Thursday, January 1, 2015

5 kinds of moats

There are 5 kinds of moats in investing:

  Brand Moat: This type of moat exists when people think in terms of the brand rather than the category. Coke, not cola. Harley, not motorcycle. Porsche, not sports car, xerox, not copier. iPhone, not cell phone. Mac, not computer. This is a tough moat to build and to be durable requires enormous focus and consistency in the product and the ability to keep that going in the face of competition."

  Secrets Moat: Companies with a secrets moat are those whose products use different technology, ingredients, or parts that are patented. 3M is a perfect example of a company with a big secrets moat because they create product around adhesives that are patented (adhesive recipe is a secret) such as Scotch tape and Post Its.

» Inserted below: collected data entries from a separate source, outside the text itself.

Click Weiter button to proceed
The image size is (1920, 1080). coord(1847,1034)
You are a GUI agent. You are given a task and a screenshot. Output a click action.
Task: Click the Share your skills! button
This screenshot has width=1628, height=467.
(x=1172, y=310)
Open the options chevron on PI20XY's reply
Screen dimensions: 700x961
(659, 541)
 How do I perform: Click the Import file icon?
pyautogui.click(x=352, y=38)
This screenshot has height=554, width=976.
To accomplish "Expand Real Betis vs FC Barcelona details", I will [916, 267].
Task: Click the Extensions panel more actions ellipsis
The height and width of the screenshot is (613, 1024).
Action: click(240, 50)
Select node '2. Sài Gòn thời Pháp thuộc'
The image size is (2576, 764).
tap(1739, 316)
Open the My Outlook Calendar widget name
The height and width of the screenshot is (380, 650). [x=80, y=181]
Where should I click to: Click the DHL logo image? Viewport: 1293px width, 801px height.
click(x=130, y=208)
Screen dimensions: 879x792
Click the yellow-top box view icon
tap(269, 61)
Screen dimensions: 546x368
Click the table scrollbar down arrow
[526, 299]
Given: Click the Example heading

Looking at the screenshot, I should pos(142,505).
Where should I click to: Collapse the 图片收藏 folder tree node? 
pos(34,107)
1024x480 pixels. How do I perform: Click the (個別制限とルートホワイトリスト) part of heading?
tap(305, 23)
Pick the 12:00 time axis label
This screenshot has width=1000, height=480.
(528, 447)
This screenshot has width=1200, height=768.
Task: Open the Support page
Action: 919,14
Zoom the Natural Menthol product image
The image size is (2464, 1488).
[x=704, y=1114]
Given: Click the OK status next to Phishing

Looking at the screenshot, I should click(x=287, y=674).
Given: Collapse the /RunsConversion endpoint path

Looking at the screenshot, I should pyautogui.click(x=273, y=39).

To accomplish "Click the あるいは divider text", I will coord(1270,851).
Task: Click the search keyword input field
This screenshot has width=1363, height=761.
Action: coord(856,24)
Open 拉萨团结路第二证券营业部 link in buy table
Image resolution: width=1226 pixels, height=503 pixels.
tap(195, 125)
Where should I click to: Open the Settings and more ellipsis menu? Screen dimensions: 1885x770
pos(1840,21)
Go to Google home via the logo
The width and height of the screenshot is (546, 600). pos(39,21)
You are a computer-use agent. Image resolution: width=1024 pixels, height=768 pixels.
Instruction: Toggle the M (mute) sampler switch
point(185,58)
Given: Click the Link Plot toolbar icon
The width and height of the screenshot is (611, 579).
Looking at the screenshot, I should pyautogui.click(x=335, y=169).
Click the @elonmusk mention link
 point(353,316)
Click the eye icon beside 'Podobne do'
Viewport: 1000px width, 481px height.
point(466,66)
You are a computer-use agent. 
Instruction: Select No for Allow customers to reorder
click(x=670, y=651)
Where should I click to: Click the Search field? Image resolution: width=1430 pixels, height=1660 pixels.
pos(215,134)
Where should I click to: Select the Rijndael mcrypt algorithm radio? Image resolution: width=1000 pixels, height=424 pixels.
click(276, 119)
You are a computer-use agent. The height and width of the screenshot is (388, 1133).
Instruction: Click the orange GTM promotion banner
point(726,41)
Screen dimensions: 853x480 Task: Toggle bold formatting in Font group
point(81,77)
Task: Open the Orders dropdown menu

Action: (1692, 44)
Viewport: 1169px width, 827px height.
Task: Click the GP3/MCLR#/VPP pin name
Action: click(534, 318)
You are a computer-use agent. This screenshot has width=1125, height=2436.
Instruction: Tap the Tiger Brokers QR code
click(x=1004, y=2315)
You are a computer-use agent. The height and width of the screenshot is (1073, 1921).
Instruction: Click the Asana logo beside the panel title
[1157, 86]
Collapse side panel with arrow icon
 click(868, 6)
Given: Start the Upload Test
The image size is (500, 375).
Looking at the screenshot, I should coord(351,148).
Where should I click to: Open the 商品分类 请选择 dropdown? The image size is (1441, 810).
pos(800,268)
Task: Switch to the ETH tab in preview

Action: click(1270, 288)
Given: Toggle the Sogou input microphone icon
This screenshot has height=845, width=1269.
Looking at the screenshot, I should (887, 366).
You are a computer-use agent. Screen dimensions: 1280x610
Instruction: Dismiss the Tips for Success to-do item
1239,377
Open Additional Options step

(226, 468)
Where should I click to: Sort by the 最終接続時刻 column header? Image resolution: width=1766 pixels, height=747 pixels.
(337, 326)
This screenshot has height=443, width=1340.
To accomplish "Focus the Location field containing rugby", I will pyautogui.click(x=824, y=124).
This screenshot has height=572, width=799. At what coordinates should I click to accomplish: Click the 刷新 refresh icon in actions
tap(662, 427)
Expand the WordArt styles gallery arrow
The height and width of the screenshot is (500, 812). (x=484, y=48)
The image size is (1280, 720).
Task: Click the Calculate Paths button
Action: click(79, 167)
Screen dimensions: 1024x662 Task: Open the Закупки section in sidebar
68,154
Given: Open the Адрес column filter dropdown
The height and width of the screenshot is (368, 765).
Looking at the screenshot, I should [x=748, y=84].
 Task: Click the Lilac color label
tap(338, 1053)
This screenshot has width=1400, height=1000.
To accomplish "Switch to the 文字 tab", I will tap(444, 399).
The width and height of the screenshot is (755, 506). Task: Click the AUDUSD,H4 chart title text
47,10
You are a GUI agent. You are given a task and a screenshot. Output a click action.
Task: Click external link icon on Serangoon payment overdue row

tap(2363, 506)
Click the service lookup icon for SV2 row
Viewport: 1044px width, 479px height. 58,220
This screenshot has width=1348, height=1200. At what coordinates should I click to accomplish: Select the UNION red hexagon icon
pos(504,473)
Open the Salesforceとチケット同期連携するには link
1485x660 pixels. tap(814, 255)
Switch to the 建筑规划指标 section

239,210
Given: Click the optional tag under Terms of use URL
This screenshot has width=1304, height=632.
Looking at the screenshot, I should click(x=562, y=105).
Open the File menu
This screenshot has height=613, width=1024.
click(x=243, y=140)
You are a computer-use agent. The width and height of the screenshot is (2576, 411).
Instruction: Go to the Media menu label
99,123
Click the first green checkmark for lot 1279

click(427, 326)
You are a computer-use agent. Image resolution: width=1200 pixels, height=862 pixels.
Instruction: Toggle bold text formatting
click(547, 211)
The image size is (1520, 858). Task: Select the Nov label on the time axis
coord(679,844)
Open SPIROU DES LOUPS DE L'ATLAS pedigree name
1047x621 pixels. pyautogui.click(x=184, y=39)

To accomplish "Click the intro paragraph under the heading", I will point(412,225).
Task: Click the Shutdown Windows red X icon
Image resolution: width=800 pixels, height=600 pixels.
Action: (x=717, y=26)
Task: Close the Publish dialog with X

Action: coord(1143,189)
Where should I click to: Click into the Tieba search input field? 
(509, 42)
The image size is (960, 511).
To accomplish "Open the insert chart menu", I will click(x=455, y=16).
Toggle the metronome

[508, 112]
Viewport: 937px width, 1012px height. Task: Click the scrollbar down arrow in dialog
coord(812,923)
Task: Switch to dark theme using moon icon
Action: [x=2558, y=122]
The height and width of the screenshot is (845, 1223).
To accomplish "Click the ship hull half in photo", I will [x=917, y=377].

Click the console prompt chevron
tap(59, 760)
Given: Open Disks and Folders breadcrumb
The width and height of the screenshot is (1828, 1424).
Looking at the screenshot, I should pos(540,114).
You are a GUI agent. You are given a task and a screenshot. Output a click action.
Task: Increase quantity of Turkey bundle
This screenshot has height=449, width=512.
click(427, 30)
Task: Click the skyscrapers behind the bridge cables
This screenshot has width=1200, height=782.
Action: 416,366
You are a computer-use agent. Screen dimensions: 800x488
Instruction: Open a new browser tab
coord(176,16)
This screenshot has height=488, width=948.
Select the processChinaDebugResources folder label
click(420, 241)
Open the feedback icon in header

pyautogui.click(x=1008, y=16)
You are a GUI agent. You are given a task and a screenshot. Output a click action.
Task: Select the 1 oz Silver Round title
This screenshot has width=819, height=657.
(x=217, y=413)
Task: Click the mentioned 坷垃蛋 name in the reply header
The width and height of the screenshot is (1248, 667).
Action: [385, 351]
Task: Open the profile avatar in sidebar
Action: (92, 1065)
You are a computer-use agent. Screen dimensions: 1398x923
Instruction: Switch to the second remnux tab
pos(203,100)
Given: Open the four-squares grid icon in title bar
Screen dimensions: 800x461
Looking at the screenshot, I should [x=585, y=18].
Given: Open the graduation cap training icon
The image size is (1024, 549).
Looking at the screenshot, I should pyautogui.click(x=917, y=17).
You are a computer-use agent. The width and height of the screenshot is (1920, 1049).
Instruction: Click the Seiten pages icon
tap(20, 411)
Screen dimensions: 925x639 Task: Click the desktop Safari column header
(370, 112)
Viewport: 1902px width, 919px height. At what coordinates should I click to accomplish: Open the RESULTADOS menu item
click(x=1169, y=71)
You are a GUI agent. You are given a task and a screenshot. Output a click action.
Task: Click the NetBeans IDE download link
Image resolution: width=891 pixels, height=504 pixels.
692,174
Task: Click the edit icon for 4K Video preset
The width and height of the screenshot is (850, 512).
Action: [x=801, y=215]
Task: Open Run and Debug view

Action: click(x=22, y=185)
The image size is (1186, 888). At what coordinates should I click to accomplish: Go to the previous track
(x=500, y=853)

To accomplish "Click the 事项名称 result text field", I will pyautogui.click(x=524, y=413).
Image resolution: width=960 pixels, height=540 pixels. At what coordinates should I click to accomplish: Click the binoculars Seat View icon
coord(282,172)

  Toll Bridge Moat: Companies with a Toll Bridge Moat are companies who have somewhat of a monopoly over their industry, which positions them as the “go-to” choice. For example, Pacific Gas & Electric (PCG&E) is an example of a company with a “Toll Bridge Moat” because if you want to get power in California, you pretty much have to go through PCG&E.

  Switching Moat: This kind of moat is centered on the cost of shifting from one product or supplier to another. For example, a company with a switching moat is Intel. Why? Because Apply built their computers on an Intel chip, so it would be very hard for them to switch to another competitor.

  Price Moat: This moat is not so much about the lowest price as it is about the lowest cost. Price moats exist when a company's cost of production is durably lower than the competition, a moat that lets the company remain profitable when all other competitors are losing money.